Nous avons substitué ici avec l'auteur le cercle au globe, & le quarré au cube, parce qu'il y a beaucoup d'apparence que celui qui se sert de ses yeux pour la premiere fois, ne voit que des surfaces, & ne sait ce que c'est que saillie; car la saillie d'un corps consiste en ce que quelques - uns de les points paroissent plus voisins de nous que les autres: or c'est par l'expérience jointe au toucher, & non par la vûe seule, que nous jugeons des distances.

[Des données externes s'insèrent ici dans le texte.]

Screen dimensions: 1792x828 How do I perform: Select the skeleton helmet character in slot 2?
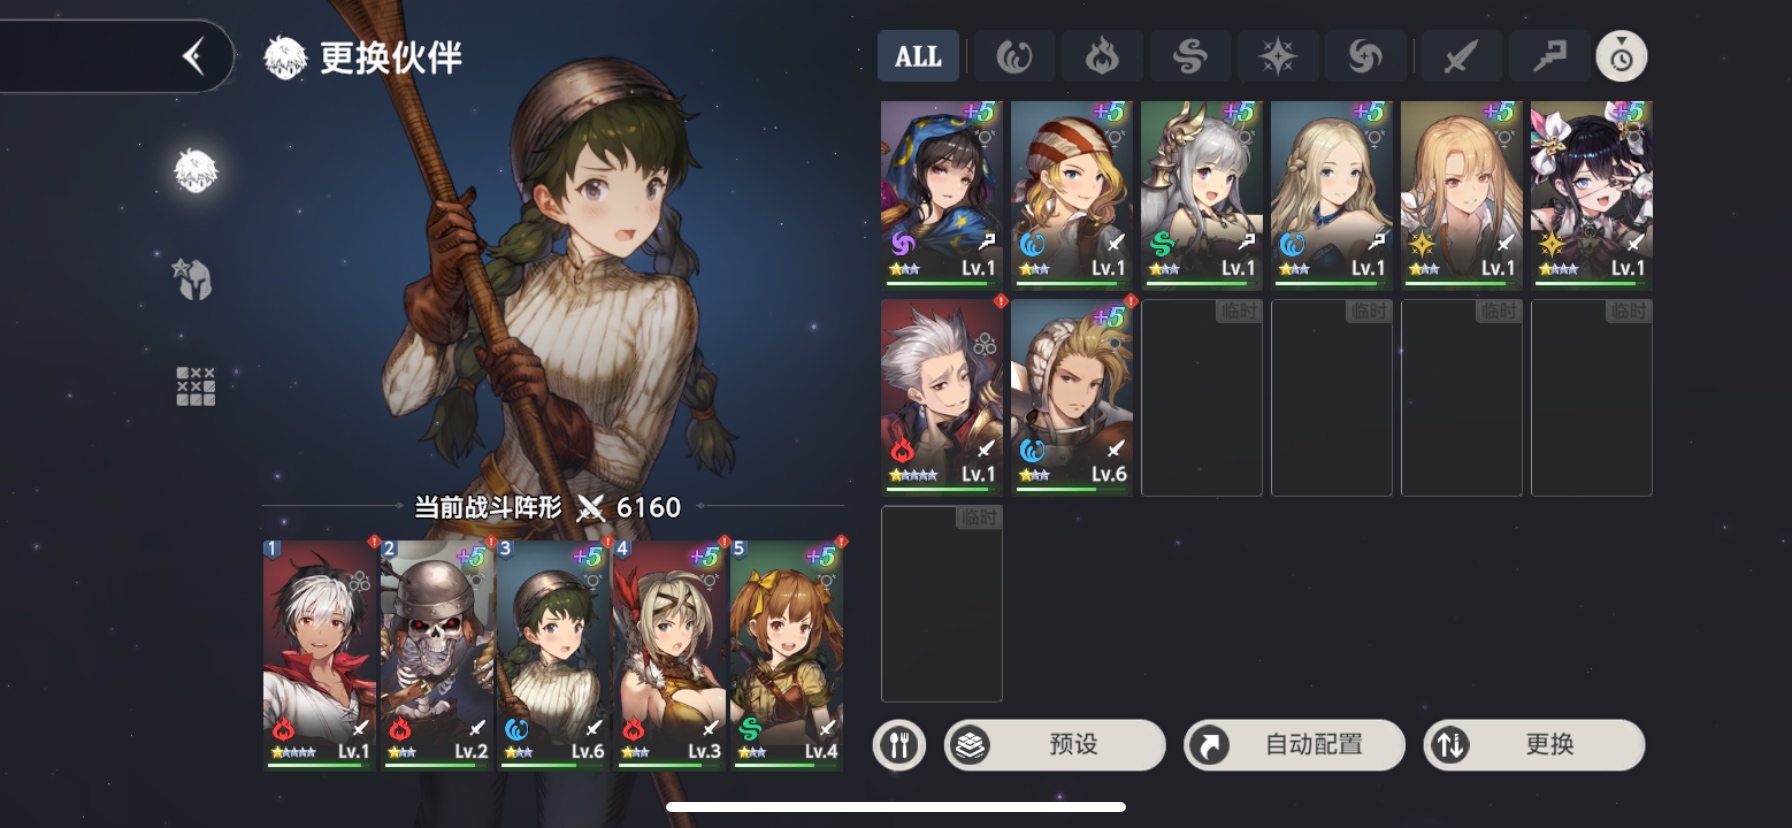(x=436, y=655)
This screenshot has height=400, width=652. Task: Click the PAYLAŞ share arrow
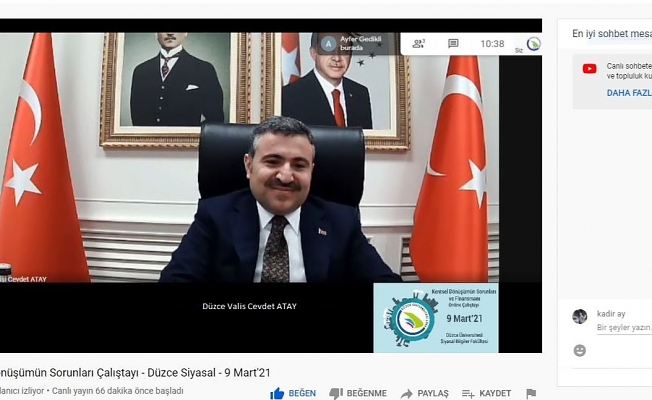407,393
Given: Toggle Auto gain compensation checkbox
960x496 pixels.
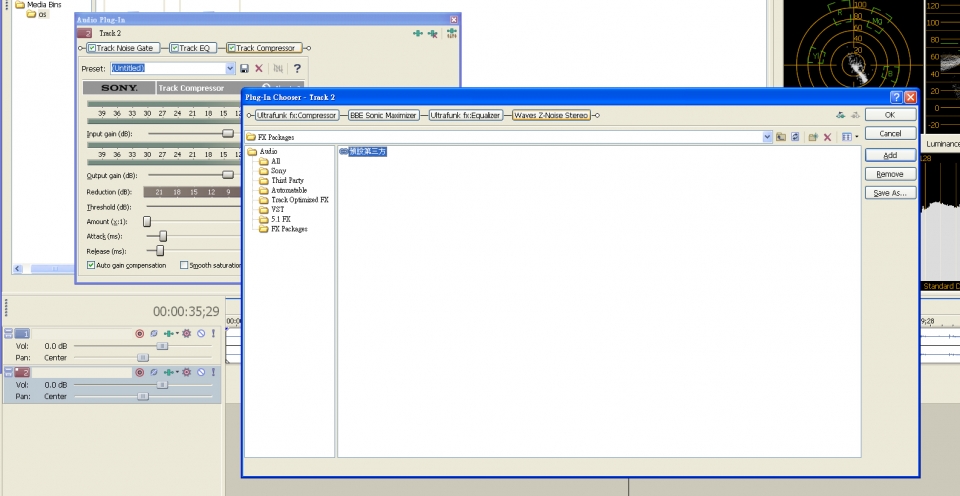Looking at the screenshot, I should pos(91,265).
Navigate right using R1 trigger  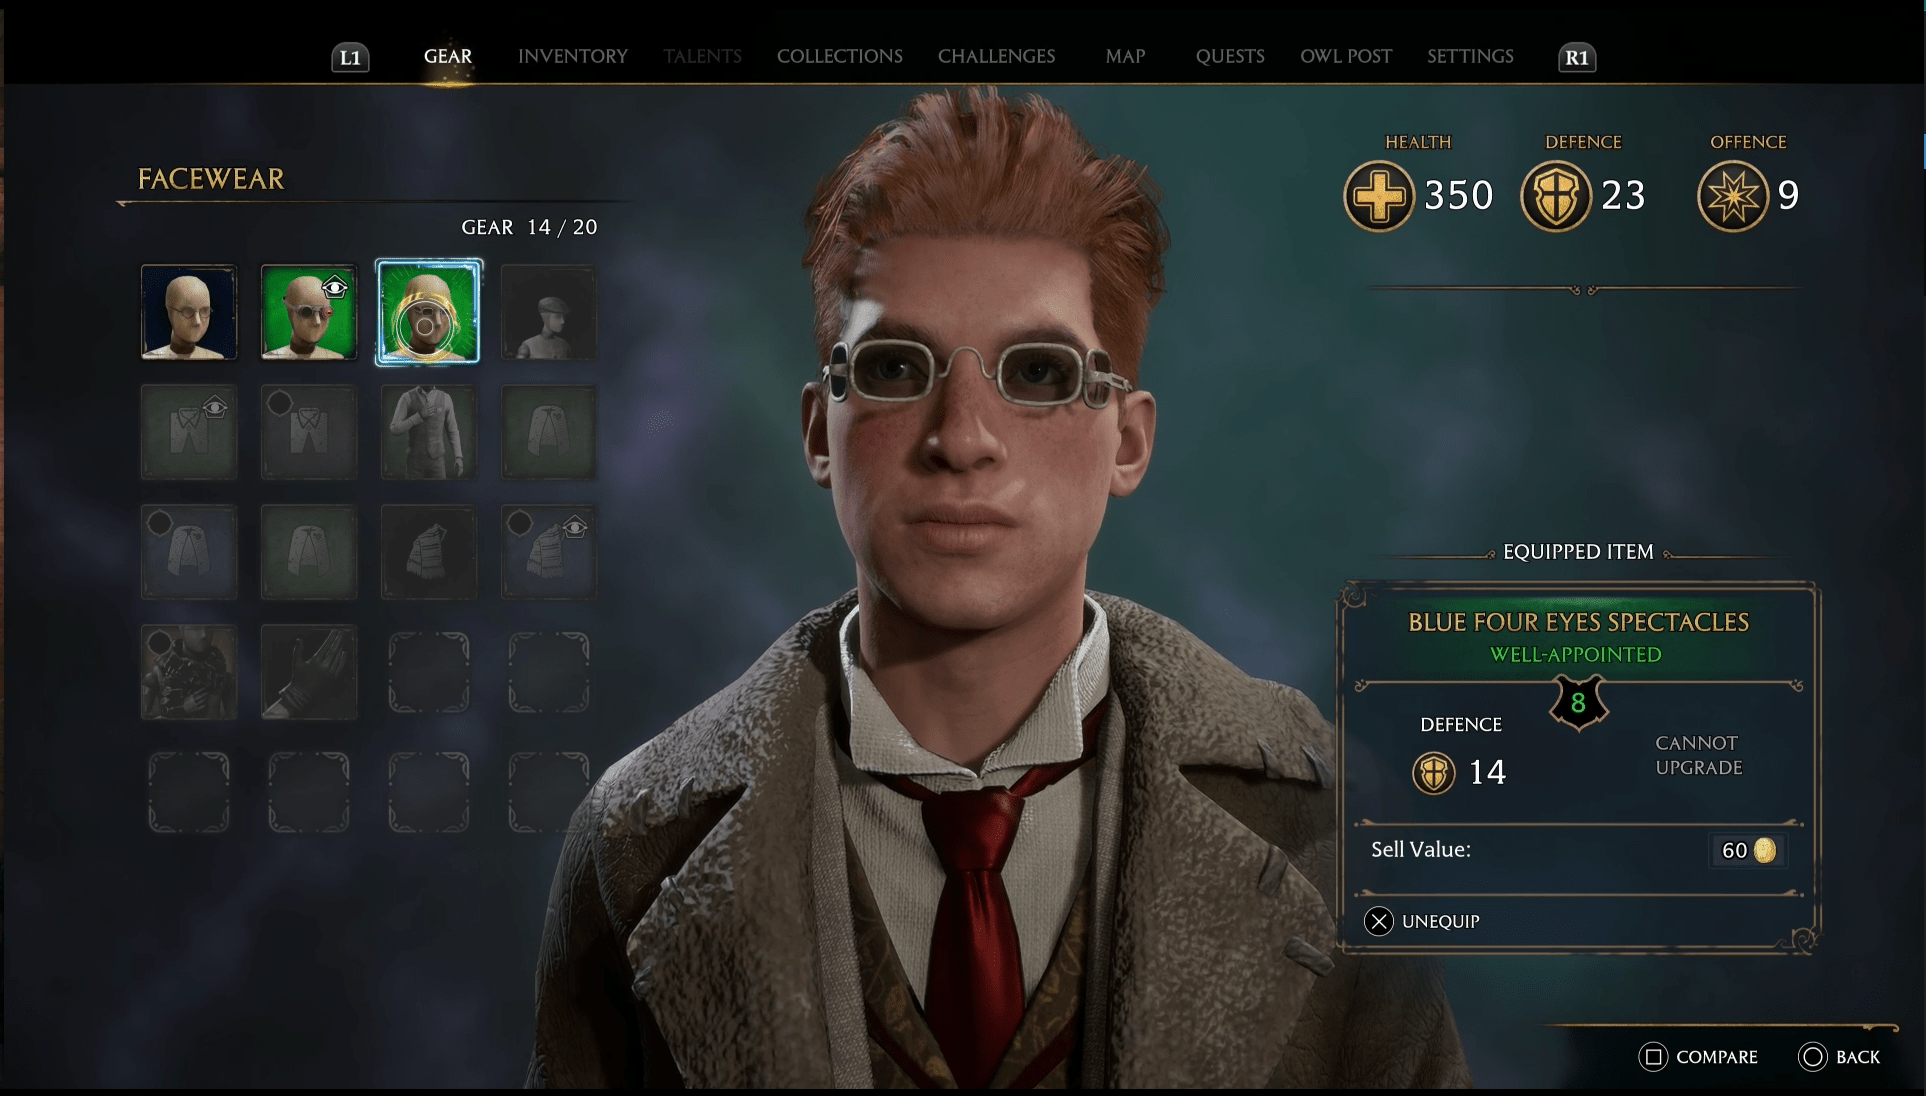pos(1577,56)
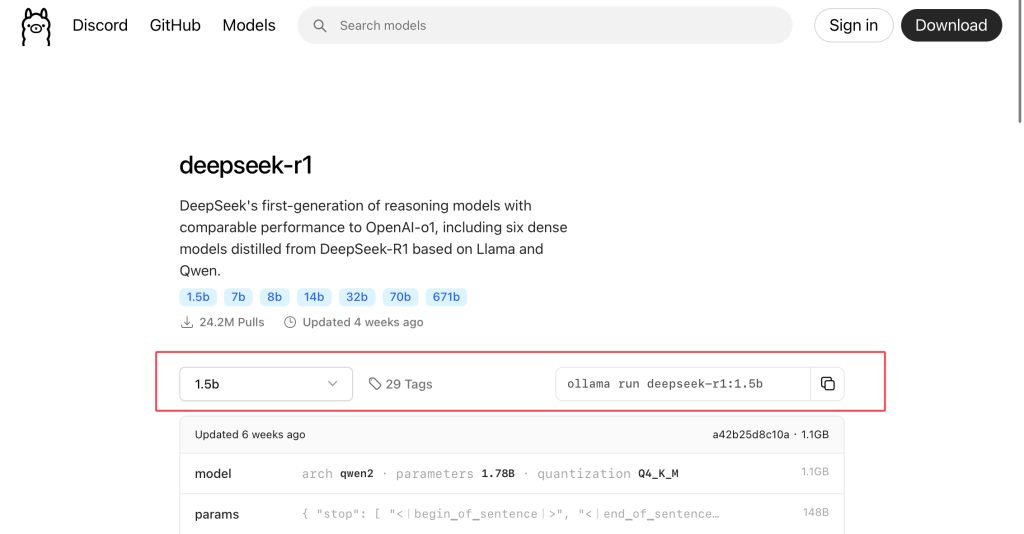Screen dimensions: 1024x534
Task: Click the download icon near 24.2M Pulls
Action: click(186, 323)
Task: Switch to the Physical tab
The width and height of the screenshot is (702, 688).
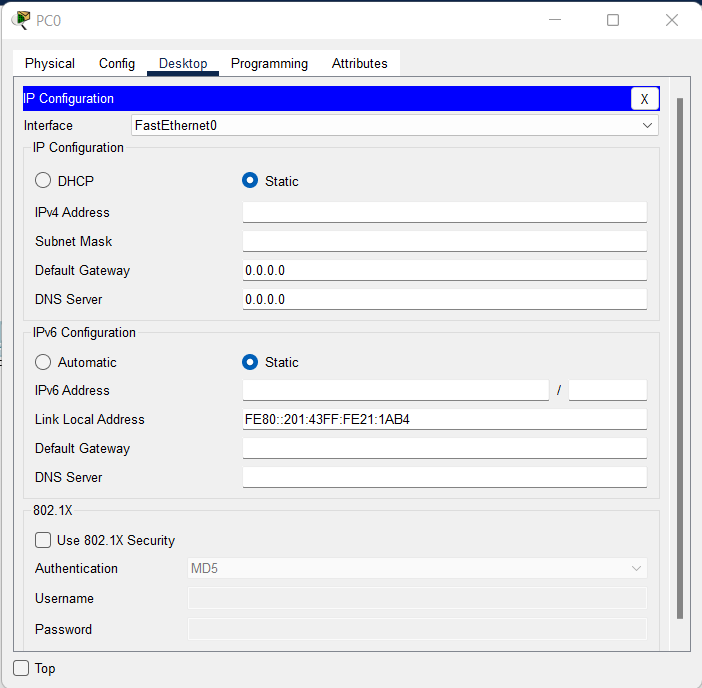Action: pyautogui.click(x=50, y=63)
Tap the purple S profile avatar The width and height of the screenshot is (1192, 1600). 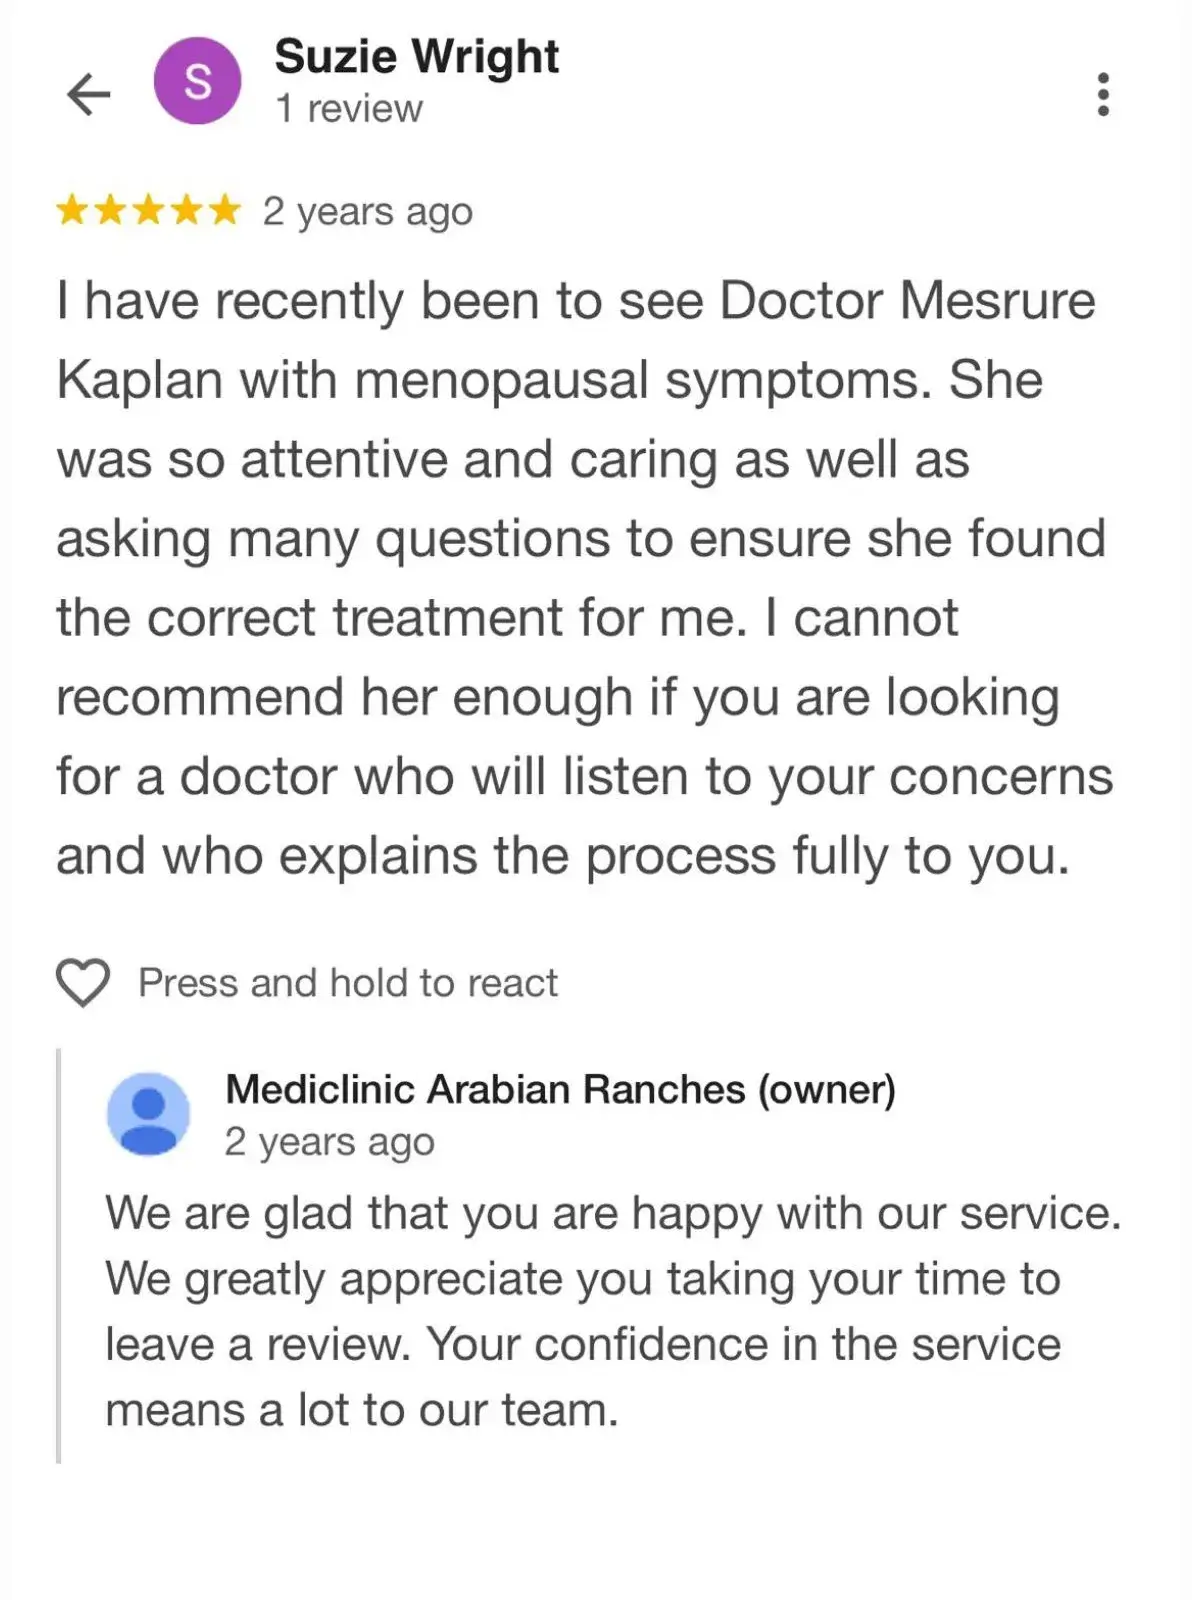tap(197, 81)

De tout ce qui a été dit jusqu'ici sur le globe & sur le cube, ou sur le cercle & le quarré, éoncluons avec l'auteur qu'il y a des cas où le raisonnement & l'expérience des autres peuvent éclairer la vûe sur la relation du toucher, & assûrer, pour ainsi dire, l'oeil qu'il est d'accord avec le tact.

La lettre finit par quelques réflexions sur ce qui arriveroit à un homme qui auroit vû dès sa naissance, & qui n'auroit point eu le sens du toucher; & à un homme en qui les sens de la vûe & du toucher se contrediroient perpétuellement. Nous renvoyons nos lecteurs à ces réflexions: elles nous en rappellent uné autre à peu près de la même espece, que fait l'auteur dans le corps de la lettre. « Si un homme, dit - il, qui n'auroit vû que pendant un jour ou deux, se trouvoit confondu chez un peuple d'aveugles, il faudroit qu'il prit le parti de se taire, ou celui de passer pour un fou: il leur annonceroit tous les jours quelque nouveau mystere, qui n'en seroit un que pour eux, & que les esprits forts se sauroient bon gré de ne pas croire. Les défenseurs de la religion ne pourroient - ils pas tirer un grand parti d'une incrédulité si opiniâtre, si juste même à certains égards, & cependant si peu fondée?» Nous terminerons cet article par cette réflexion, capable d'en contrebalancer quelques - autres qui se trouvent répandues dans l'ouvrage, & qui ne sont pas tout - à - fait si orthodoxes. (O)

Aveugles (Page 1:873)

* Aveugles, (Hist. mod.) hommes privés de la vûe qui forment au Japon un corps de savans fort considérés dans le pays. Ces beaux esprits sont bien venus des grands; ils se distinguent sur - tout par la fidélité de leur mémoire. Les annales, les histoires, les antiquités, forment un témoignage moins fort que leur tradition: ils se transmettent les uns aux autres les évenemens; ils s'exercent à les retenir, à les mettre en vers & en chant, & à les raconter avec agrément. Ils ont des académies où l'on prend des grades. Voyez Barth. Asia. & l'Hist. du Japon du peré Charlevoix.